Write each entry out again exactly, with nothing omitted.
= Beginning of Section =
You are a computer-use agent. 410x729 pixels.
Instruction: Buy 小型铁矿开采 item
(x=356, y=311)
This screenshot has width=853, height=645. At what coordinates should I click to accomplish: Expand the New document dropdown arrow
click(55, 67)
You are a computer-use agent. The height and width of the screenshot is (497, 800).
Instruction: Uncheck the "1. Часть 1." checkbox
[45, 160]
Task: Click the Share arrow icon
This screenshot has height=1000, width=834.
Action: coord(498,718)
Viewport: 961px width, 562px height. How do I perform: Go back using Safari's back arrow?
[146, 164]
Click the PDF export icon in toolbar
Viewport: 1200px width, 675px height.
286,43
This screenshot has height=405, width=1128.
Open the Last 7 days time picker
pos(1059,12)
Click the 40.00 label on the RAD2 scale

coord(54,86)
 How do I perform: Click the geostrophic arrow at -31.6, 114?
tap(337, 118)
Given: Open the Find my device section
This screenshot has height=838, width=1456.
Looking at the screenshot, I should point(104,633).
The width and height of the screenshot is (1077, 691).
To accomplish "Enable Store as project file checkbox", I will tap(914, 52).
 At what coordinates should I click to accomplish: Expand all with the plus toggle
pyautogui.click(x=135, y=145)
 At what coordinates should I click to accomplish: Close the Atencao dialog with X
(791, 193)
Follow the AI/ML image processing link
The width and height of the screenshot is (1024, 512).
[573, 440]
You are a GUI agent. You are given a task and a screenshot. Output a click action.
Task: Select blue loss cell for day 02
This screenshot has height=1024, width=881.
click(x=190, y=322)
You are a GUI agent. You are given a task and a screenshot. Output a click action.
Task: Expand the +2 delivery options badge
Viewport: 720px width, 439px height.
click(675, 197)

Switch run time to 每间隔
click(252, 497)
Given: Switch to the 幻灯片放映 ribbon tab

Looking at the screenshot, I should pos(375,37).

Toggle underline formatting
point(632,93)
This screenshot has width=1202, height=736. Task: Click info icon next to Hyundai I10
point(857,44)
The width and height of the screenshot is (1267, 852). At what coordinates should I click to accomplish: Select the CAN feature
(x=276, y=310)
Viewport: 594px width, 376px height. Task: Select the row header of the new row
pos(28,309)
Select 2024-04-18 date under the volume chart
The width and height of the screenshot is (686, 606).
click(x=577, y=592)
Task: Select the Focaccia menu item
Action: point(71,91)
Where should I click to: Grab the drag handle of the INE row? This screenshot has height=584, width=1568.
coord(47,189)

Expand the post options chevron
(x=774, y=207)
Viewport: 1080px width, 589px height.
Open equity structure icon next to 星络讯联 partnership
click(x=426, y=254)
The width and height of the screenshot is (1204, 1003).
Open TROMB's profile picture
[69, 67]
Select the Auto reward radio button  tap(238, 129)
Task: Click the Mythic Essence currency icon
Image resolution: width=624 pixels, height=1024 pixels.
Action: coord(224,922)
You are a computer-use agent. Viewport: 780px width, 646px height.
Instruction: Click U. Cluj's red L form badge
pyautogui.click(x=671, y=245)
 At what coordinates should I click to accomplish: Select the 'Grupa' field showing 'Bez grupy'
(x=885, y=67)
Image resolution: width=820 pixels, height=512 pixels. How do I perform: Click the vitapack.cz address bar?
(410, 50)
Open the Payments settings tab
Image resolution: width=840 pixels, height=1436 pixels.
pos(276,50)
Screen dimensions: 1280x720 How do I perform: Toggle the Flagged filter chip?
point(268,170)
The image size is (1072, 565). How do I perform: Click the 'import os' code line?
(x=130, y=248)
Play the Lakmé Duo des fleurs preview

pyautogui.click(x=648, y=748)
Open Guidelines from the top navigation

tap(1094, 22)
= End of Section =
** Your solution **
You are a computer-use agent. 410x729 pixels.
Instruction: Buy 小型铁矿开采 item
(x=356, y=311)
This screenshot has width=853, height=645. At what coordinates should I click to accomplish: Expand the New document dropdown arrow
click(55, 67)
You are a computer-use agent. The height and width of the screenshot is (497, 800).
Instruction: Uncheck the "1. Часть 1." checkbox
[45, 160]
Task: Click the Share arrow icon
This screenshot has height=1000, width=834.
Action: coord(498,718)
Viewport: 961px width, 562px height. How do I perform: Go back using Safari's back arrow?
[146, 164]
Click the PDF export icon in toolbar
Viewport: 1200px width, 675px height.
286,43
This screenshot has height=405, width=1128.
Open the Last 7 days time picker
pos(1059,12)
Click the 40.00 label on the RAD2 scale

coord(54,86)
 How do I perform: Click the geostrophic arrow at -31.6, 114?
tap(337, 118)
Given: Open the Find my device section
This screenshot has height=838, width=1456.
Looking at the screenshot, I should point(104,633).
The width and height of the screenshot is (1077, 691).
To accomplish "Enable Store as project file checkbox", I will tap(914, 52).
 At what coordinates should I click to accomplish: Expand all with the plus toggle
pyautogui.click(x=135, y=145)
 At what coordinates should I click to accomplish: Close the Atencao dialog with X
(791, 193)
Follow the AI/ML image processing link
The width and height of the screenshot is (1024, 512).
[573, 440]
You are a GUI agent. You are given a task and a screenshot. Output a click action.
Task: Select blue loss cell for day 02
This screenshot has height=1024, width=881.
click(x=190, y=322)
You are a GUI agent. You are given a task and a screenshot. Output a click action.
Task: Expand the +2 delivery options badge
Viewport: 720px width, 439px height.
click(675, 197)

Switch run time to 每间隔
click(252, 497)
Given: Switch to the 幻灯片放映 ribbon tab

Looking at the screenshot, I should pos(375,37).

Toggle underline formatting
point(632,93)
This screenshot has width=1202, height=736. Task: Click info icon next to Hyundai I10
point(857,44)
The width and height of the screenshot is (1267, 852). At what coordinates should I click to accomplish: Select the CAN feature
(x=276, y=310)
Viewport: 594px width, 376px height. Task: Select the row header of the new row
pos(28,309)
Select 2024-04-18 date under the volume chart
The width and height of the screenshot is (686, 606).
click(x=577, y=592)
Task: Select the Focaccia menu item
Action: point(71,91)
Where should I click to: Grab the drag handle of the INE row? This screenshot has height=584, width=1568.
coord(47,189)

Expand the post options chevron
(x=774, y=207)
Viewport: 1080px width, 589px height.
Open equity structure icon next to 星络讯联 partnership
click(x=426, y=254)
The width and height of the screenshot is (1204, 1003).
Open TROMB's profile picture
[69, 67]
Select the Auto reward radio button  tap(238, 129)
Task: Click the Mythic Essence currency icon
Image resolution: width=624 pixels, height=1024 pixels.
Action: coord(224,922)
You are a computer-use agent. Viewport: 780px width, 646px height.
Instruction: Click U. Cluj's red L form badge
pyautogui.click(x=671, y=245)
 At what coordinates should I click to accomplish: Select the 'Grupa' field showing 'Bez grupy'
(x=885, y=67)
Image resolution: width=820 pixels, height=512 pixels. How do I perform: Click the vitapack.cz address bar?
(410, 50)
Open the Payments settings tab
Image resolution: width=840 pixels, height=1436 pixels.
pos(276,50)
Screen dimensions: 1280x720 How do I perform: Toggle the Flagged filter chip?
point(268,170)
The image size is (1072, 565). How do I perform: Click the 'import os' code line?
(x=130, y=248)
Play the Lakmé Duo des fleurs preview

pyautogui.click(x=648, y=748)
Open Guidelines from the top navigation

tap(1094, 22)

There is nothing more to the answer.